The Bakersfield Police Department has also been on the lookout for this growing crime. Crime prevention unit spokeswoman Carina Ortiz said from time to time officers will see a spike in the work of these crooks.

"They'll just hammer the heck out of a certain location," Ortiz said. She said the criminals will find the place and opportunity to install the "skimmer" devices.

"They're basically little machines that are attached, and as people are using their cards, they're capturing their information," Ortiz explained.

She agreed with the BBB: ATM machines and gas station pumps are the most likely targets.

"Gas stations may be the most vulnerable outposts," the BBB warning says. "Pumps are largely automated and often unattended, giving criminals plenty of opportunity to embed skimming devices in them late at night."

The same goes for ATM machines that are exposed and unattended.

The BBB says if a customer thinks a machine may be compromised, you can run a finger along the card slot to check whether anything feels loose or mismatched. If that's the case, don't use that machine, and report the situation.

Ortiz had another tip.

"It's better to use the one that's a little bit closer to the store, facing the store," she said.

Those pumps are visible to workers inside the gas station and less likely to be tampered with.

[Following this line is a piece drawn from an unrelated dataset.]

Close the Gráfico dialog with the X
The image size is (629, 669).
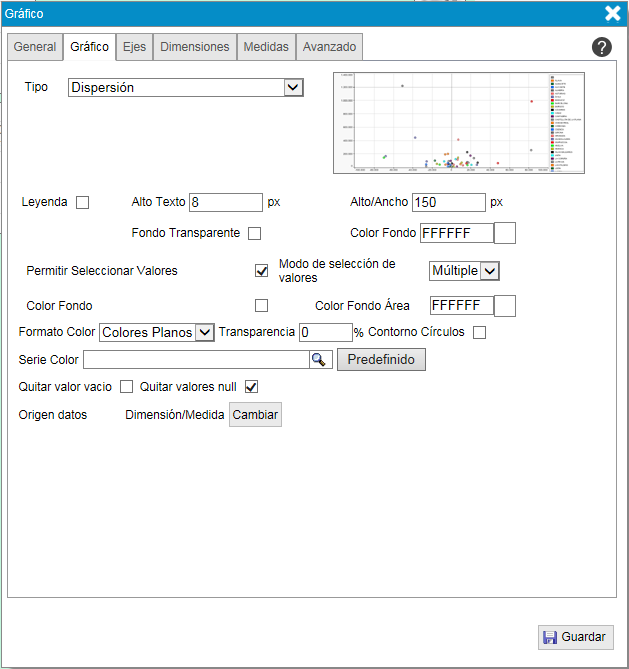coord(613,13)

She also advised looking to see if any machine looks different; that could be another sign that a skimmer could have been slipped into it.

One gas station owner in Bakersfield said their pumps have a special type of card slot, which is harder for a criminal to slip a skimmer into. He also pointed to security cameras aimed at the machines where customers use their cards.

Ortiz said those security measures help, but advised that customers shouldn't rely on any one precaution.

"We really need to make sure that we're always aware of our surroundings, we're always paying attention," she said.

In the big Tehachapi case, both Kern County deputies and Tehachapi police investigated. Eyewitness News discovered at least six different banks had customers reporting the fraud. But, authorities couldn't track down where or how the customer information was being stolen.

"We've had victims who've had their card copied, or the information copied, while they were out of state and weren't using their card," Sheriff's Sgt. Rick Wood had said.

On Thursday, Wood said it's still not known how all the information was compromised.

Tehachapi Police Chief Jeff Kermode told Eyewitness News the various bank fraud departments also worked on the case.

The BBB has another piece of advice. It says it's safer to use a credit card than debit card at the most vulnerable locations.

Credit card networks do a good job of detecting and stopping fraud quickly.

"Credit card consumers are often covered by zero-liability programs, but with debit cards that may not be the case, depending on your bank," the BBB warning continues.

Ortiz said credit cards may also require a zip code for verification, which can be safer. Debit cards may require a pin number, but the skimmers can also steal that.

"A lot of times, I'll chose a credit card to use, because I've heard that, too," Taft resident Julia Barnes said on Thursday. She's never been ripped off like this, but knows friends who have.

"It was an odd thing, from another country, and the only time she used her card was at a gas station, a local gas station," Barnes said.

The experts say restaurants can be another trouble spot for this fraud. There's more risk any time a customer's card is being used out of their sight.

They have one more piece of advice: Customers should check their credit and debit accounts frequently, to check for any charges they didn't authorize.